Consider these equations, all of which have the same form —- the product of two numbers equals a third:

  1. $A=LW$
  2. $40=5x$
  3. $\sin x=\cos x \cdot \tan x$
  4. $1=n \cdot (1/n)$
  5. $y=kx$

Each of these has a different feel. We usually call (1) a formula, (2) an equation (or open sentence) to solve, (3) an identity, (4) a property, and (5) an equation of a function of direct variation (not to be solved). These different names reflect different uses to which the idea of variable is put. In (1), $A$, $L$, and $W$ stand for the quantities area, length, and width and have the feel of knowns. In (2), we tend to think of $x$ as unknown. In (3), $x$ is an argument of a function. Equation (4), unlike the others, generalizes an arithmetic pattern, and $n$ identifies an instance of the pattern. In (5), $x$ is again an argument of a function, $y$ the value, and $k$ a constant (or parameter, depending on how it is used). Only with (5) is there the feel of “variability,” from which the term variable arose. Even so, no such feel is present if we think of that equation as representing the line with slope $k$ containing the origin.
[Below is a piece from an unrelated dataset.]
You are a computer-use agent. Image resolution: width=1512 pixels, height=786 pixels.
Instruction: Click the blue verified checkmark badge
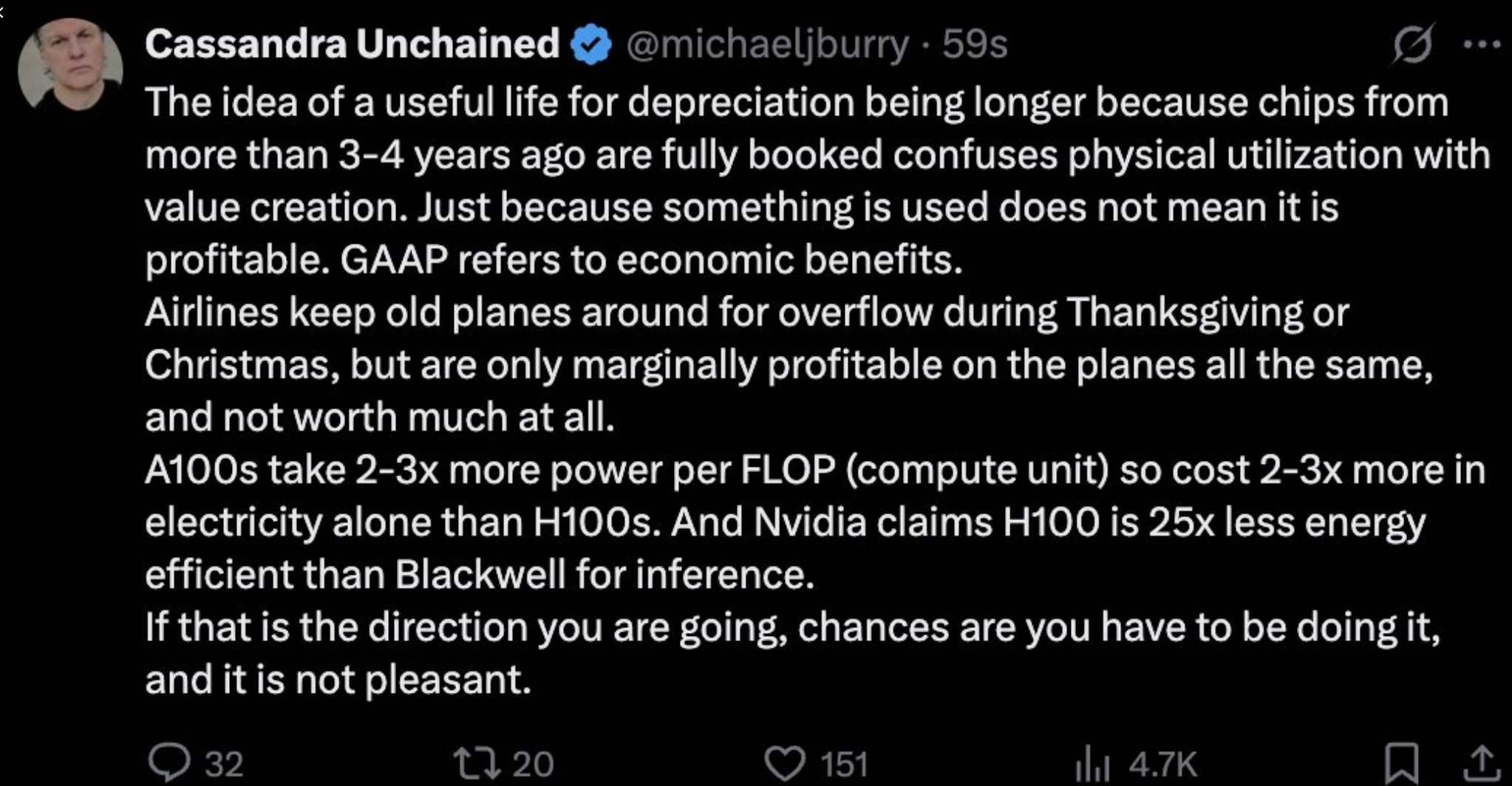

Conceptions of variable change over time. In a text of the 1950s (Hart 1951a), the word variable is not mentioned until the discussion of systems (p. 168), and then it is described as “a changing number.” The introduction of what we today call variables comes much earlier (p. 11), through formulas, with these cryptic statements: “In each formula, the letters represent numbers. Use of letters to represent numbers is a principal characteristic of algebra” (Hart’s italics). In the second book in that series (Hart 1951b), there is a more formal definition of variable (p. 91): “A variable is a literal number that may have two or more values during a particular discussion.”

Modern texts in the late part of that decade had a different conception, represented by this quote from May and Van Engen (1959) as part of a careful analysis of this term:

Roughly speaking, a variable is a symbol for which one substitutes names for some objects, usually a number in algebra. A variable is always associated with a set of objects whose names can be substituted for it. These objects are called values of the variable. (p. 70)

Today the tendency is to avoid the “name object” distinction and to think of a variable simply as a symbol for which things (most accurately, things from a particular replacement set) can be substituted.

The “symbol for an element of a replacement set” conception of variable seems so natural today that it is seldom questioned. However, it is not the only view possible for variables. In the early part of this century, the formalist school of mathematics considered variables and all other mathematics symbols merely as marks on paper related to each other by assumed or derived properties that are also marks on paper (Kramer 1981).

I will resist the temptation to quote additional large chunks of the Usisikin's text, but the rest of the paper does an exemplary job of distinguishing among the different conceptions of "variable" in mathematics, and how those conceptions relate to different conceptions of what "algebra" is.